Sunday, May 14, 2017

Reaganomics

Naomi Zimmermann
Reaganomics Explained

Reaganomics was the economic policy of 1980s president Ronald Reagan. Reagan is widely known as the father of modern conservatism(although his predecessor Goldwater can correctly be credited) and his model of fiscal conservatism is championed by conservatives today.

The 1970s were plagued by stagflation, a combination of a stagnant economy and inflation. Carter tried to combat the unemployment but thereby increased inflation, but Reagan decided to attack inflation instead.
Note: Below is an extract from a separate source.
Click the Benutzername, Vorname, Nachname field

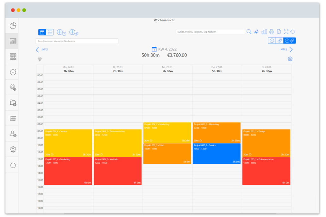(x=77, y=41)
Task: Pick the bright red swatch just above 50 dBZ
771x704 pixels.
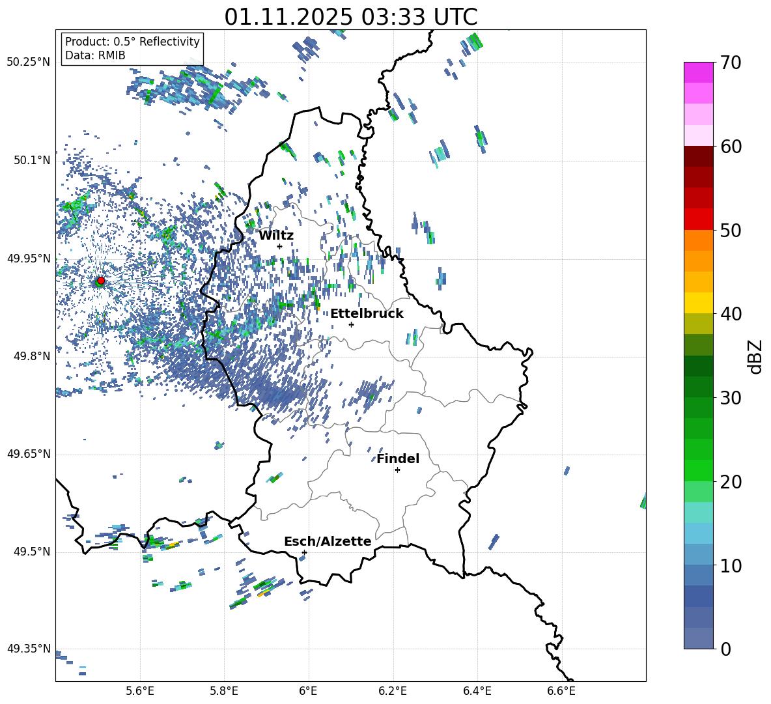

At the core of Reaganomics is side-supply economics, or trickle-down economics as it was coined by his critics, which was Reagan’s economic policy which he surmised would result in economic growth. By cutting taxes on the rich and businesses, the assumption was that they would invest more in the economy which would stimulate economic growth. He also reduced government spending on domestic programs, including Head Start, Welfare, and Medicare(military spending was the only sector which increased). This played into his “government is the problem” ideology, which also entailed the deregulation of businesses.
While it did stimulate economic growth, Reaganomics was not nearly as effective as Reagan had prescribed it to be. Under the leadership of Federal Reserve Chairman Paul Volcker, Reagan attacked inflation using contractionary monetary policy, which is when the Federal Reserve slows economic growth in order to reduce inflation. The result was the recession of 1981-82, which led to an increase in unemployment, staying at 10% for eight months. Reagan’s reduced regulations also did not result in a flourishing economy. The Savings and Loan Crisis in 1989 can be accredited to his regulation of banks, and inflation on domestic oil and gas increased because his deregulation created a laissez-faire economic situation which didn’t serve to prevent it. Furthermore, government spending still increased by 2.5% per year, which was lower than Carter’s 4%, but still did not live up to his promise to decrease it. His cuts on programs(mainly domestic) occurred only in his first year, and he didn’t cut spending for Medicare or Social Security whatsoever.


Sources:
Chapter 26
https://www.thebalance.com/contractionary-monetary-policy-definition-examples-3305829

1 comment:

  1. Interesting overview of Reagan's economic policies and its many shortcomings in response to the economic conditions of the 1980's. In light of Reagan's response to stagflation of the United States, I wonder about the causes behind stagflation and how it specifically differed from other economic crises faced by the United States.